Das Hauptziel dieser RCT ist der Vergleich des Achtsamkeitstrainings mit der derzeit wirksamsten Behandlung, Methylphenidat, für Kinder mit ADHS. Unseres Wissens nach wurden diese beiden Behandlungen noch nie in einer RCT bei Kindern mit ADHS verglichen. Die Wirkungen des Achtsamkeitstrainings für Kinder in Kombination mit einem Achtsamkeitstraining für Eltern auf die primären Zielgrößen Aufmerksamkeit und Hyperaktivität/Impulsivität werden mit denen von Methylphenidat bei Kindern und Jugendlichen mit ADHS verglichen.
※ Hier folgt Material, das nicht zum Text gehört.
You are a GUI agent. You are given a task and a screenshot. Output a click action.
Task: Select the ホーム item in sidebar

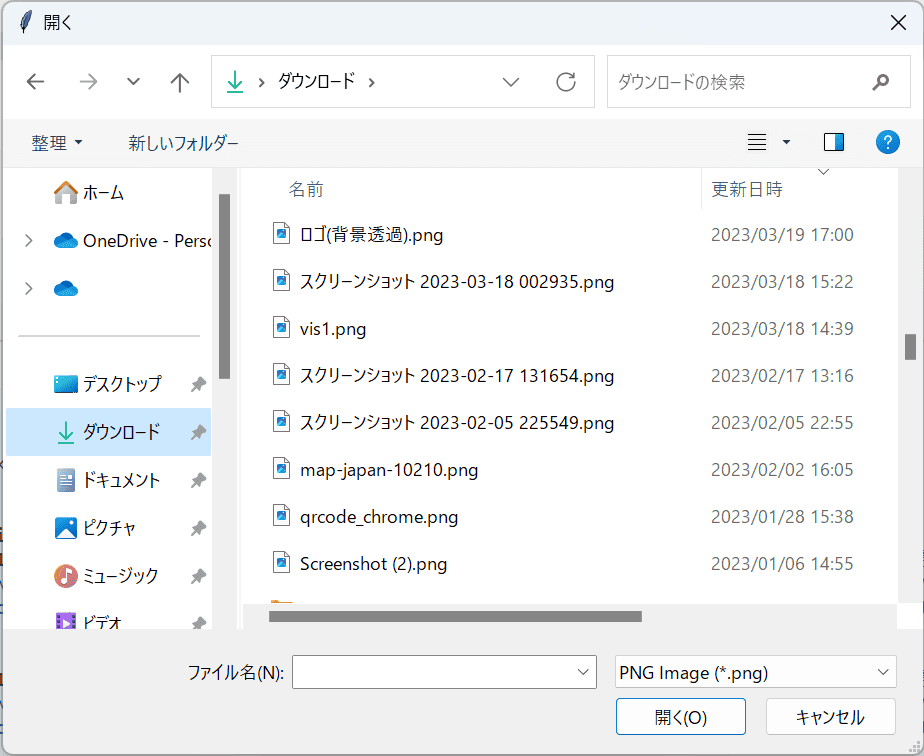(x=103, y=192)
Darüber hinaus wird die Wirksamkeit des Achtsamkeitstrainings im Vergleich zu Methylphenidat im Hinblick auf folgende Aspekte verglichen: 1) Kosteneffektivität; 2) sekundäre Messgrößen bei Kindern: a) Psychopathologie, b) Stress, c) Lebensqualität, d) Zufriedenheit und e) Schlaf(probleme); 3) sekundäre Messgrößen bei Eltern: a) eigene ADHS und Psychopathologie der Eltern, b) Stress, c) Lebensqualität, d) Schlaf(probleme) und e) elterliches Kompetenzgefühl; und 4) potenzielle Mechanismen der Veränderung: a) Achtsamkeit (von Eltern und Kindern im Allgemeinen, von Eltern in ihrer Elternrolle und elterliches Selbstmitgefühl), b) Emotionsregulation (Selbst- und Emotionsregulation des Kindes und Emotionsregulation der Familie) und c) Elternschaft (Erziehungsstil und Achtsamkeit). Zusätzlich wird die Therapietreue (Teilnahme von Eltern und Kind an den wöchentlichen Sitzungen und die Anzahl der Minuten, die Eltern und Kinder zu Hause üben) überwacht.